On Wednesday 11 June, Malta International Airport p.l.c. announced that it has restructured its Departments to cater for the expansion of its core business and daily operations, in view of developments taking place directed to enhance the Company’s services. The related restructuring exercise is called for in order to meet the exigencies that will come about with expected growth. Works are already underway to modify the retail areas in order to further increase business activity in the non-aviation sector. Mario Psaila-Savona has been appointed Head of this department with the responsibility to oversee and develop all business activity in this field. Moreover in order to ensure the projected growth in passenger and airline activity, Alan Borg has been appointed Head of Airline Marketing with the additional responsibility of further developing the VIP services at MIA. Furthermore the Board of Directors has renewed the contract of service of Austin Calleja, as Chief Finance Officer and Executive Director, who will now have the added responsibility for the Meteorological Services Department, the Networks Department, Purchasing and Sky Parks Ltd, the newly established 100 per cent subsidiary company of MIA which has taken over the operations of the car parks at the air terminal.

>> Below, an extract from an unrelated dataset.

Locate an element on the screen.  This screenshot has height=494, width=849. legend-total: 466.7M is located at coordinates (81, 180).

Grand Harbour Marina p.l.c. announced that at the Annual General Meeting of the Company held on Friday 13 June, the shareholders considered and approved:
• that the Profit and Loss Account and Balance Sheet of Grand Harbour Marina p.l.c. for the financial year ended 31 December 2007 and the Directors’ and Auditors’ report thereon be hereby received and approved;
• that the appointment of KPMG – Malta as auditors of the Company be hereby approved and that the Board of Directors be hereby authorised to fix their remuneration; and
• that a final net dividend of €0.20 (Lm0.08) per share equivalent to the sum of €2,000,000 (LM858,600) as recommended by the directors be and is hereby approved for payment to all shareholders on the register of members as at the close of trading on the 7 May 2008.
Furthermore, the ongoing Board of Directors was reappointed in full.

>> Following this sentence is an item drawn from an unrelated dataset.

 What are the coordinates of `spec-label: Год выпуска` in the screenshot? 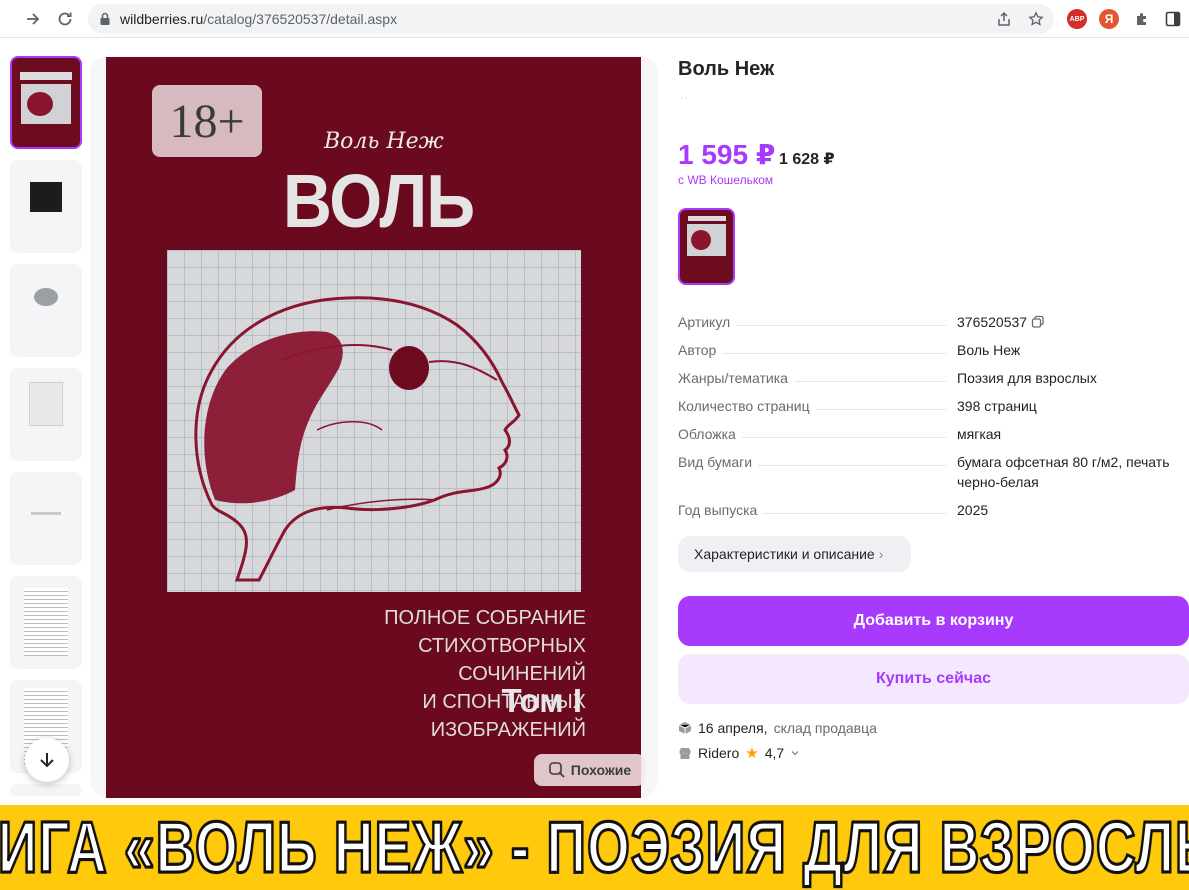 It's located at (721, 510).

On Friday 13 June, GO p.l.c. announced that Forgendo Limited, the joint venture company between GO p.l.c. and Emirates International Telecommunications (Malta) Limited has acquired a further 353,958 shares in Forthnet S.A. issued share capital, for a total consideration of €1,875,977.40.

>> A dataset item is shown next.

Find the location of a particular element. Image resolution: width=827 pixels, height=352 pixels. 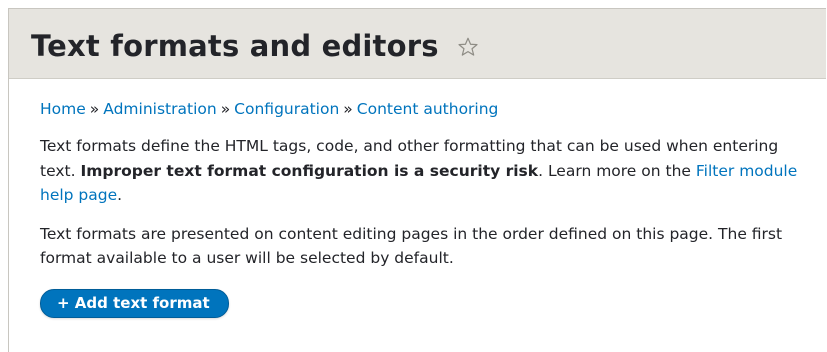

intro-text-end: . is located at coordinates (120, 195).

On Monday 16 June, FIMBank p.l.c. announced that MENAFACTORS Limited, originally a joint venture between FIMBank p.l.c. and National Bank of Dubai, authorised and regulated by the Dubai Financial Services Authority to provide credit, arrange credit or deals in investments and advice on financial products or credit as well as forfeiting and factoring and operating from the Dubai International Financial Centre, has become with effect from 29 May 2008, a fully owned subsidiary of FIMFactors B.V., a fully owned subsidiary of FIMBank p.l.c., incorporated in the Netherlands. The consolidation first and the transfer of the entire shareholding of MENAFACTORS Limited to FIMFactors B.V., albeit of a temporary nature, marks the first step of a restructuring of the joint venture companies of the FIMBank Group. The Transfer has been authorised by the competent authorities in both Malta and Dubai.
In the fixed interest market, a total of €1,951,656 (LM837,845.92) (9 Deals) were transacted in Government Bonds, whereas a total of €21,076 (LM9,047.93) (4 Deals) were transacted in Corporate Bonds.
The turnover value in the Treasury Bill secondary market amounted to €9,668 (LM4,150.47).